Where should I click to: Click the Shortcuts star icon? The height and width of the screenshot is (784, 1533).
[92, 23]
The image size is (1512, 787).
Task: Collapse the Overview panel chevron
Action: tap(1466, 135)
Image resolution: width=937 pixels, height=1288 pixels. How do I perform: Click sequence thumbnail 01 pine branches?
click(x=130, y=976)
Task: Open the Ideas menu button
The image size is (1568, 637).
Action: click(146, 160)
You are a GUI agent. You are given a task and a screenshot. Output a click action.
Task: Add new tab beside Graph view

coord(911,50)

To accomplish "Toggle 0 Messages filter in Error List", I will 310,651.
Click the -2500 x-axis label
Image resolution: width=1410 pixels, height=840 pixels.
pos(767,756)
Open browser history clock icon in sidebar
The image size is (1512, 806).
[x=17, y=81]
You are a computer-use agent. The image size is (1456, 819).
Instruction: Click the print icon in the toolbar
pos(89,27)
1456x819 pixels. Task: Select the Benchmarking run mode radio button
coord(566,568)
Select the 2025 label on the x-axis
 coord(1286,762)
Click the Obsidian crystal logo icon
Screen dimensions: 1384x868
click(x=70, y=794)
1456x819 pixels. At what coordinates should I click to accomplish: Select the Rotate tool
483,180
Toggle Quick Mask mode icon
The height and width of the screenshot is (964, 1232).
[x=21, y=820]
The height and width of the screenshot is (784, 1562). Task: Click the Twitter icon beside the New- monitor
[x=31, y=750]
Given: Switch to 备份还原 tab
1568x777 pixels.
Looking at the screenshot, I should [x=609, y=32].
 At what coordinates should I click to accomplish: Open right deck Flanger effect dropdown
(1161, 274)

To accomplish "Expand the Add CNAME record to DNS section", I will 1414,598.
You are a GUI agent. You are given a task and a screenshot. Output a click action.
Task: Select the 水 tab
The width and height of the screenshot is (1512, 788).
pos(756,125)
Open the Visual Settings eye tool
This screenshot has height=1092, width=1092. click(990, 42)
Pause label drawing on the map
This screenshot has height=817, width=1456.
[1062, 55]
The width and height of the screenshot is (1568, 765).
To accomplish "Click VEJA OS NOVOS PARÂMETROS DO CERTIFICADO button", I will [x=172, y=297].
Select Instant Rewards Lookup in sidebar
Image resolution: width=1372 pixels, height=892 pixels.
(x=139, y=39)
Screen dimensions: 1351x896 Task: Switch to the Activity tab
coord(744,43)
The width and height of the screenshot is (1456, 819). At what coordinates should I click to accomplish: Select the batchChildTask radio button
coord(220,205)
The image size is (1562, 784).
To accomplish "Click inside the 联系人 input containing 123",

WHAT YOU WILL DO: Repeat the whole listing exactly. Leave nothing out.

PROBLEM SOLUTION:
Where should I click to: Click the Shortcuts star icon? The height and width of the screenshot is (784, 1533).
[92, 23]
The image size is (1512, 787).
Task: Collapse the Overview panel chevron
Action: tap(1466, 135)
Image resolution: width=937 pixels, height=1288 pixels. How do I perform: Click sequence thumbnail 01 pine branches?
click(x=130, y=976)
Task: Open the Ideas menu button
The image size is (1568, 637).
Action: click(146, 160)
You are a GUI agent. You are given a task and a screenshot. Output a click action.
Task: Add new tab beside Graph view

coord(911,50)

To accomplish "Toggle 0 Messages filter in Error List", I will 310,651.
Click the -2500 x-axis label
Image resolution: width=1410 pixels, height=840 pixels.
pos(767,756)
Open browser history clock icon in sidebar
The image size is (1512, 806).
[x=17, y=81]
You are a computer-use agent. The image size is (1456, 819).
Instruction: Click the print icon in the toolbar
pos(89,27)
1456x819 pixels. Task: Select the Benchmarking run mode radio button
coord(566,568)
Select the 2025 label on the x-axis
 coord(1286,762)
Click the Obsidian crystal logo icon
Screen dimensions: 1384x868
click(x=70, y=794)
1456x819 pixels. At what coordinates should I click to accomplish: Select the Rotate tool
483,180
Toggle Quick Mask mode icon
The height and width of the screenshot is (964, 1232).
[x=21, y=820]
The height and width of the screenshot is (784, 1562). Task: Click the Twitter icon beside the New- monitor
[x=31, y=750]
Given: Switch to 备份还原 tab
1568x777 pixels.
Looking at the screenshot, I should [x=609, y=32].
 At what coordinates should I click to accomplish: Open right deck Flanger effect dropdown
(1161, 274)

To accomplish "Expand the Add CNAME record to DNS section", I will 1414,598.
You are a GUI agent. You are given a task and a screenshot. Output a click action.
Task: Select the 水 tab
The width and height of the screenshot is (1512, 788).
pos(756,125)
Open the Visual Settings eye tool
This screenshot has height=1092, width=1092. click(990, 42)
Pause label drawing on the map
This screenshot has height=817, width=1456.
[1062, 55]
The width and height of the screenshot is (1568, 765).
To accomplish "Click VEJA OS NOVOS PARÂMETROS DO CERTIFICADO button", I will [x=172, y=297].
Select Instant Rewards Lookup in sidebar
Image resolution: width=1372 pixels, height=892 pixels.
(x=139, y=39)
Screen dimensions: 1351x896 Task: Switch to the Activity tab
coord(744,43)
The width and height of the screenshot is (1456, 819). At what coordinates should I click to accomplish: Select the batchChildTask radio button
coord(220,205)
The image size is (1562, 784).
To accomplish "Click inside the 联系人 input containing 123",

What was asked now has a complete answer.